Será porque todos los peregrinos llegan del norte, cuando el
sur infinito se abre al mundo en Pentecostés. Y los días que contaron hacia
atrás llegan a su cuenta más inmediata, más lenta, en los minutos previos en
que la ermita parece temblar entre el rumor ovalado de nuestras miradas. Será
que la marisma lo sabe y espera tensa el momento ansiado.
Una crónica no puede aspirar a narrar. Quizá, a describir
los instantes que fueron y que, pasada la mañana, ya pertenecen a la cuenta de
un pasado lejano que recordar para siempre. Y, entonces, te pierdes en los ojos
que te acecharon en mitad de la noche, al amanecer… que se posaron sobre ti o
sobre otra piel más afortunada. Sin embargo, ya todo es pasado. Y, de vuelta
del camino, ya solo nos queda el recuerdo de la noche, del amanecer, de la juventud que se vuelve a nuestras manos cuando tiemblan al verla.
Y la llamas Rocío. Y la miras sin voz. Y escribes una crónica que no es una crónica, sino una oración.
Una oración anónima entre la multitud que te grita, te clama y te canta. Una oración que roza lo inteligible ante la Madre de Dios que viene hacia a ti cuando no te lo esperas. Una oración que se adormece y estalla al amanecer, a medio día, cuando sabes que todo se está acabando.

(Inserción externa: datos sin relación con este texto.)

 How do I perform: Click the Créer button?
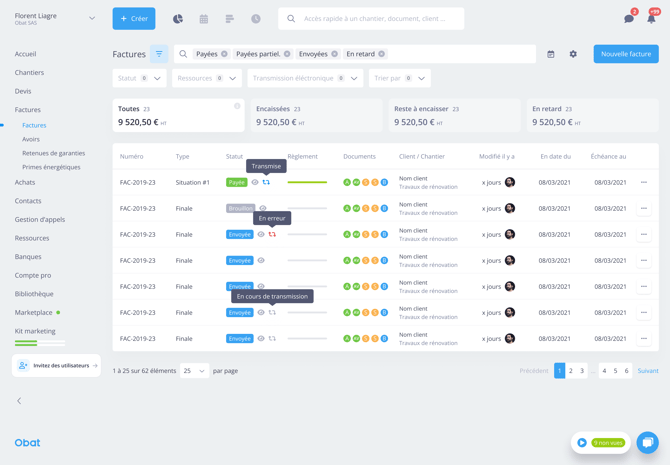pos(134,19)
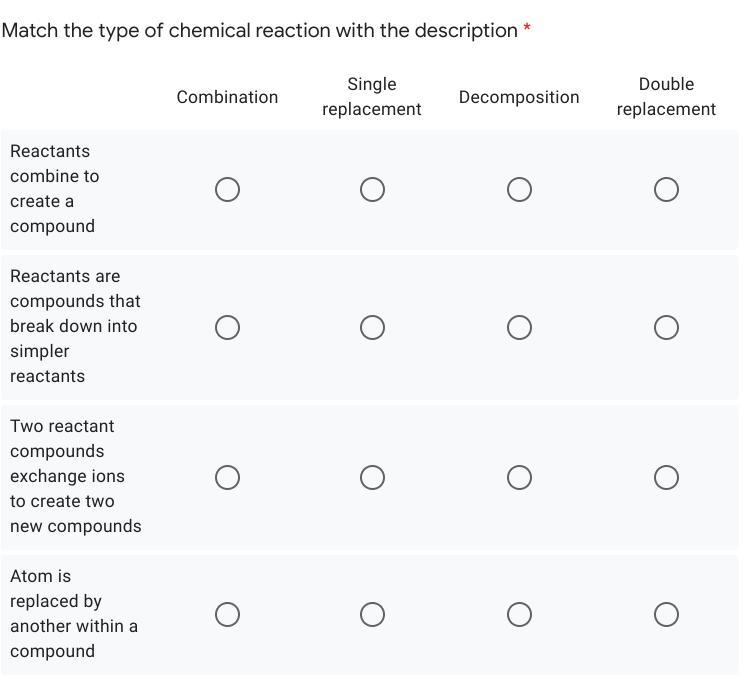
Task: Click the Decomposition column header
Action: click(519, 97)
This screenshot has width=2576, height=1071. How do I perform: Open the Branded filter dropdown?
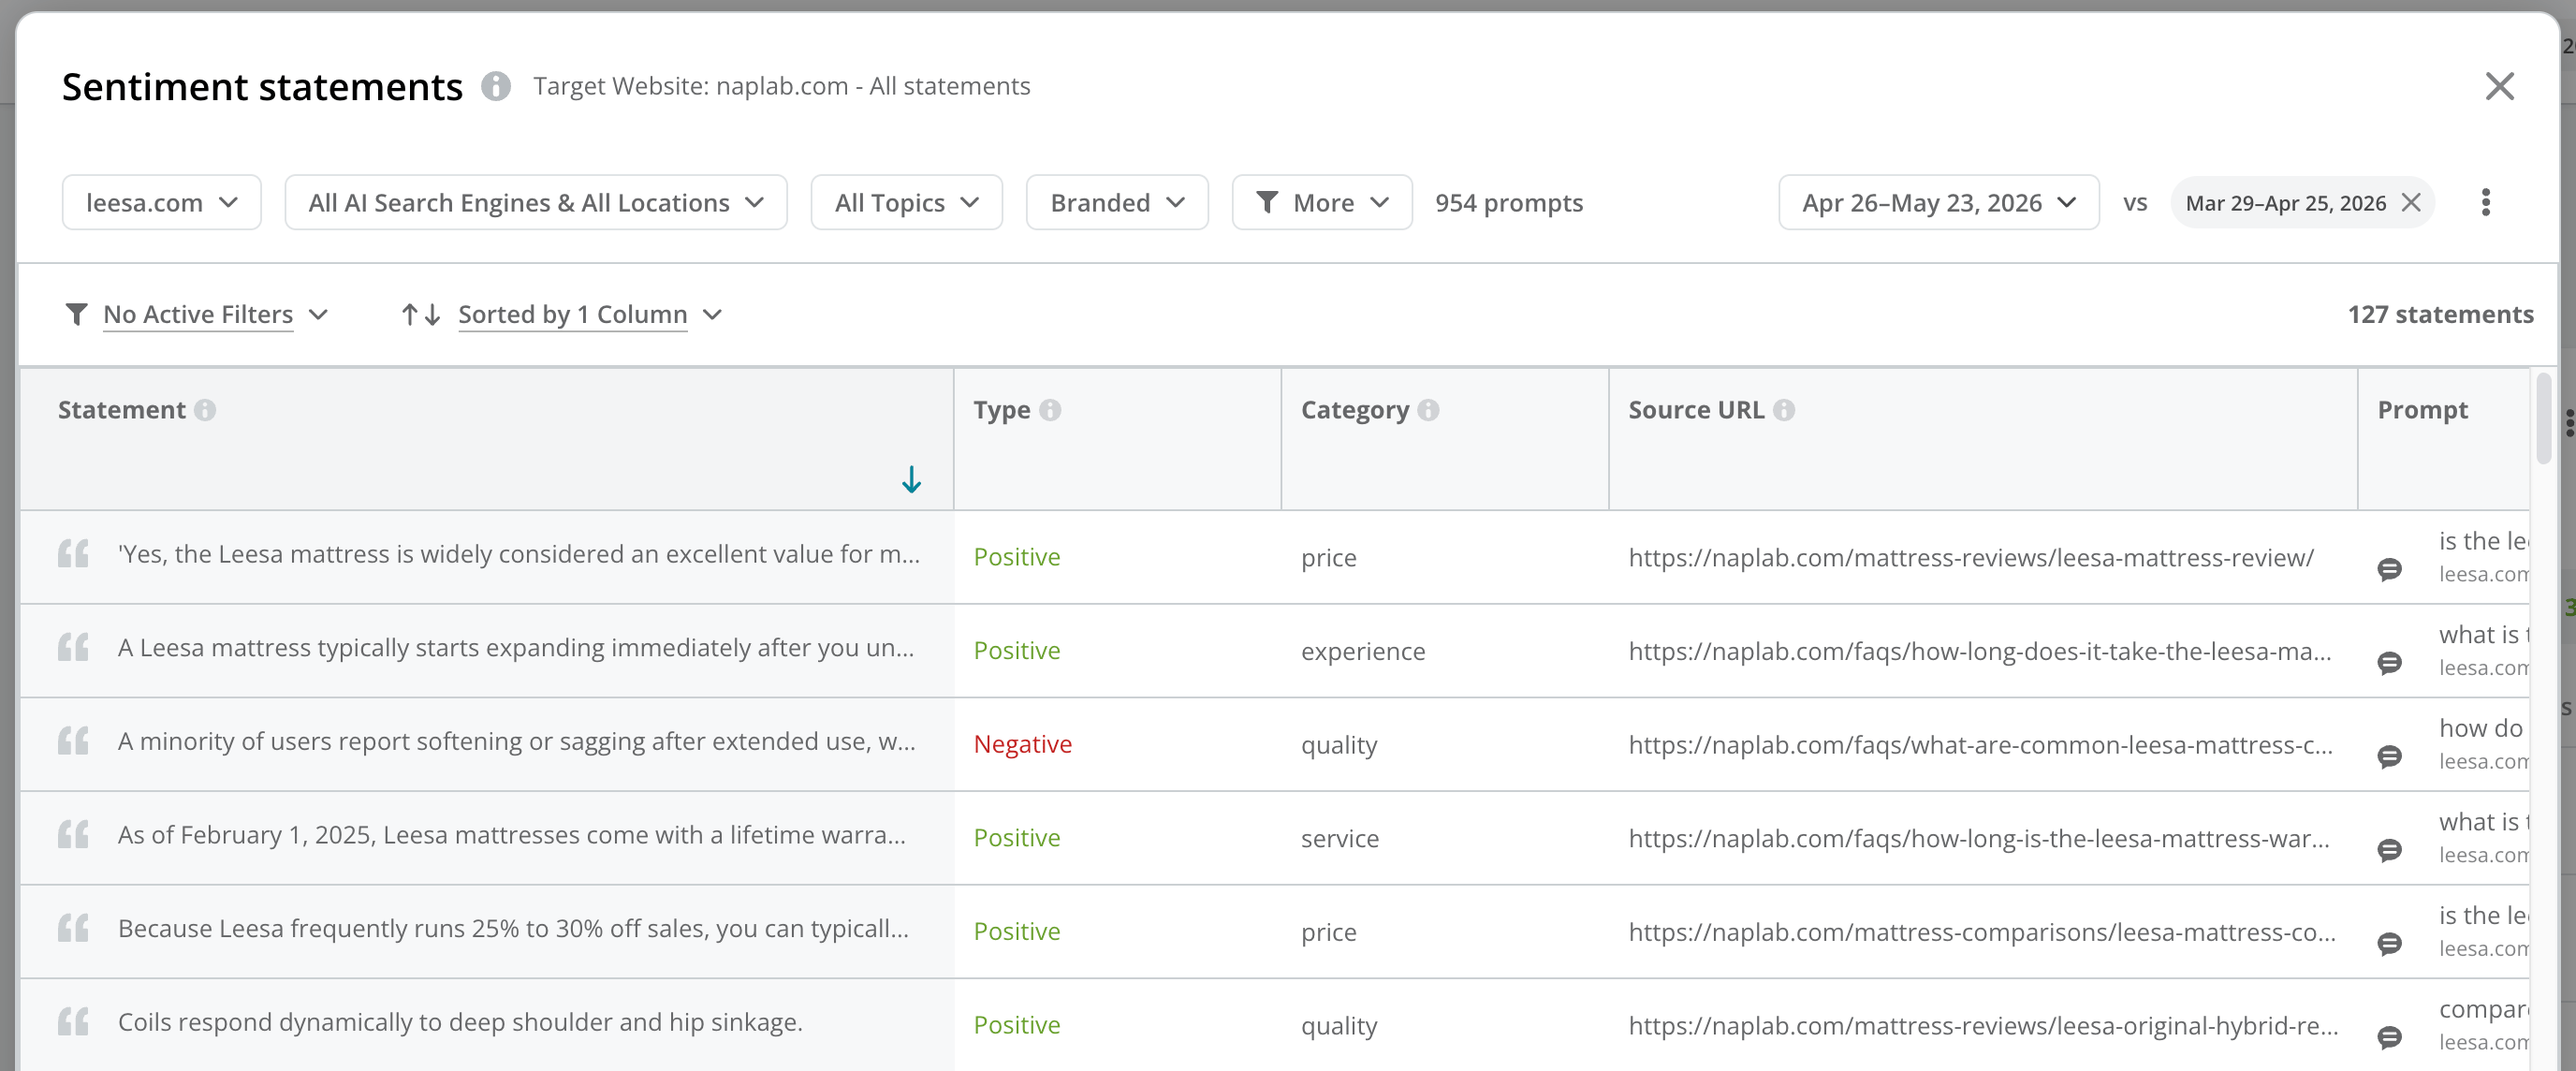click(1117, 203)
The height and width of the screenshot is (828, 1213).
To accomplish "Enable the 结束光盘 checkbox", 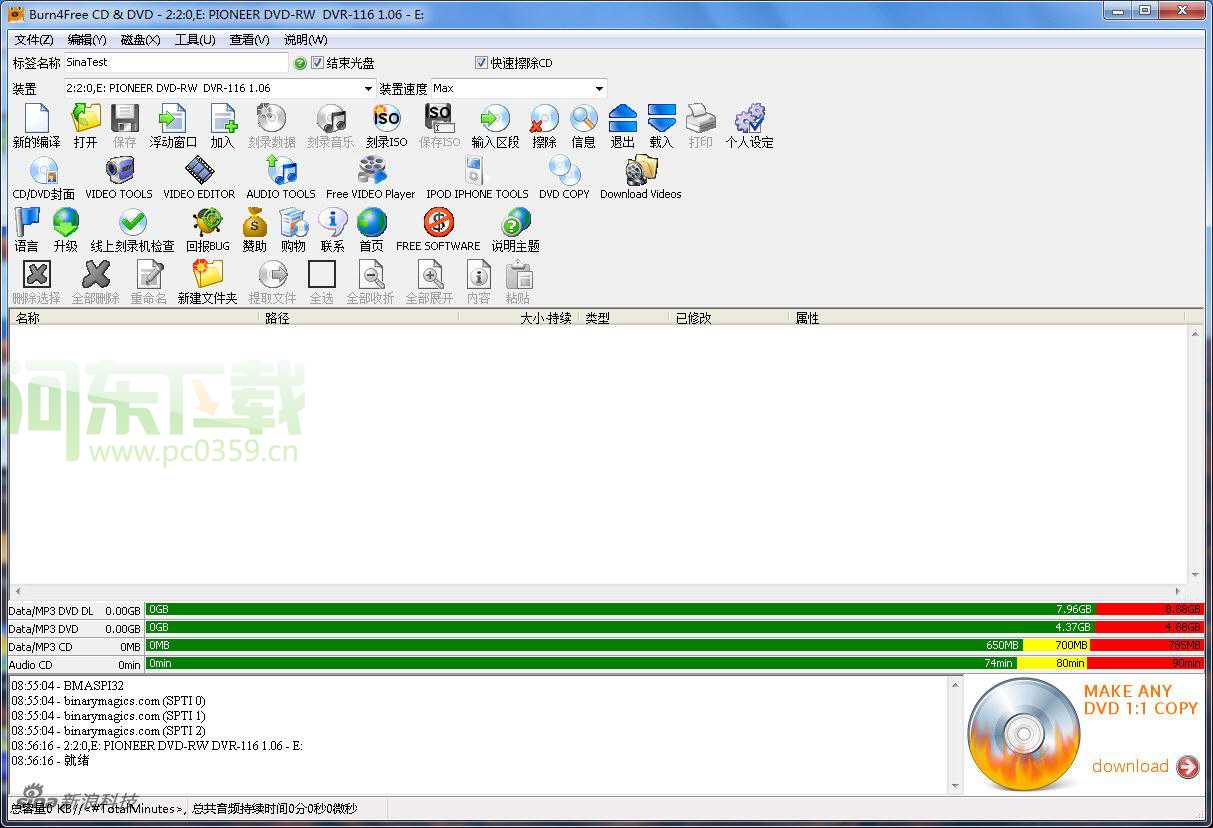I will pyautogui.click(x=317, y=62).
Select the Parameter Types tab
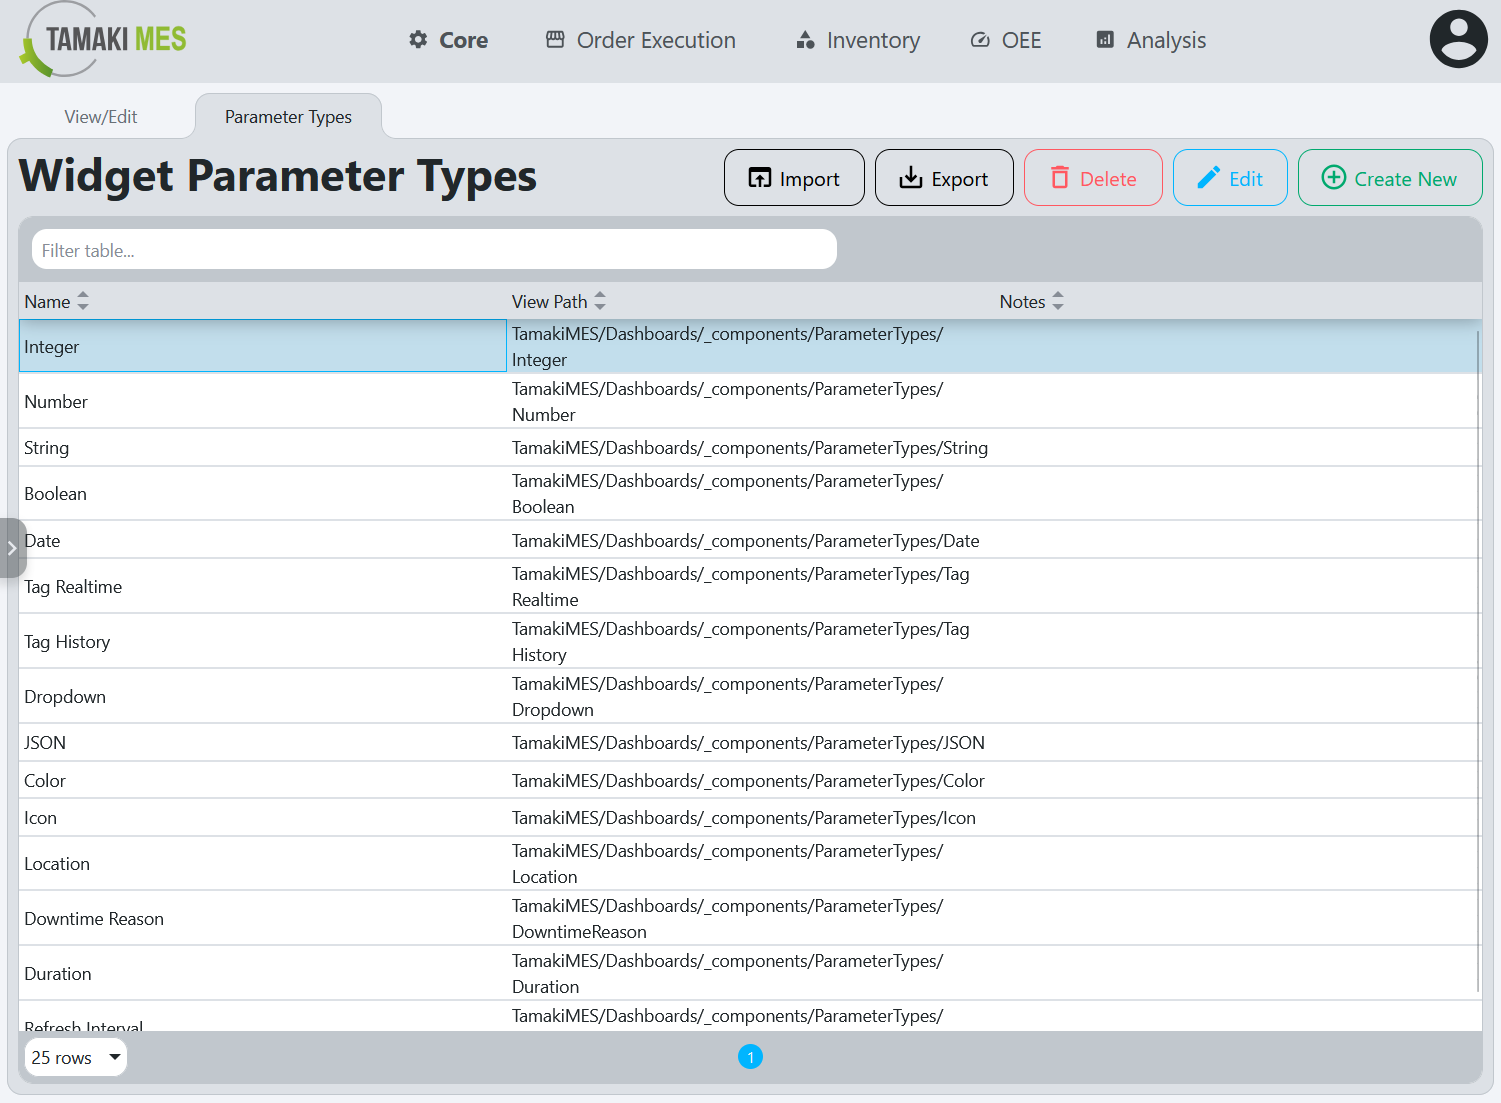The image size is (1501, 1103). tap(288, 116)
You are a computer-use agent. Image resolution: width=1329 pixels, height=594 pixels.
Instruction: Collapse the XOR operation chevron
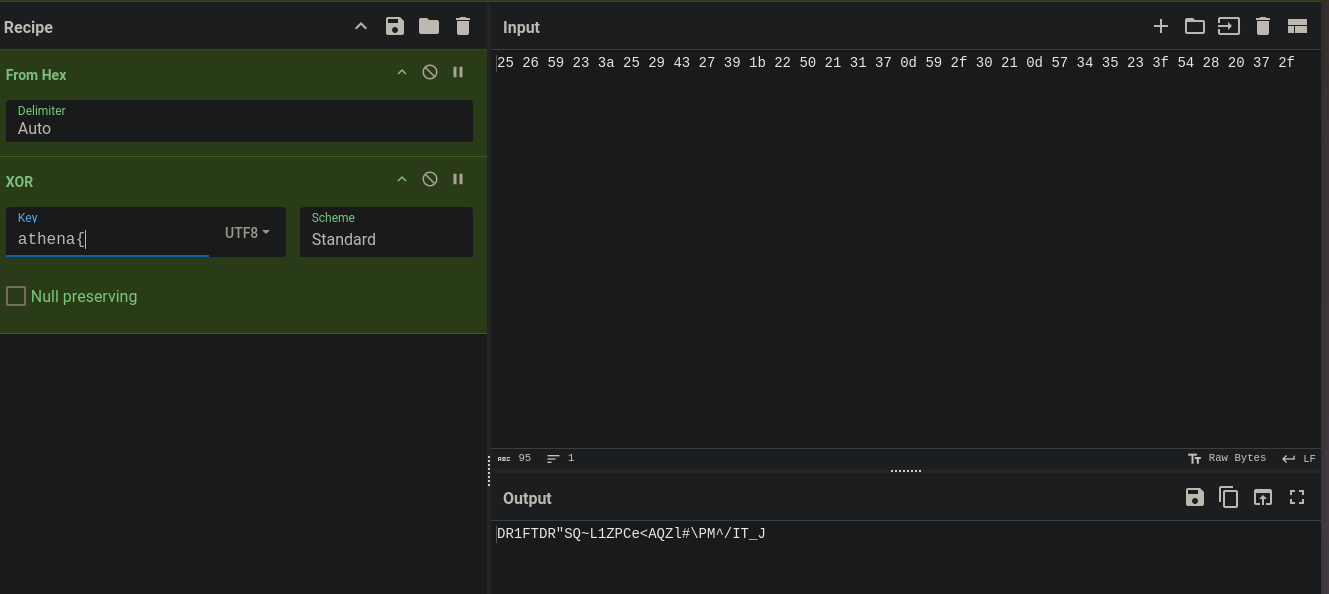pos(402,179)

Pero todo empieza, Rocío. Una vez más, como una oportunidad renovada para disfrutar del camino que nos aleja y nos devuelve a ti. Ahí se unen nuestras esperanzas y la certeza de que nos has hecho mejores. Y, ahí, Rocío, madre nuestra, no hace falta nada más que un guiño, que un beso del amor más puro que se entrega, justo antes de la despedida.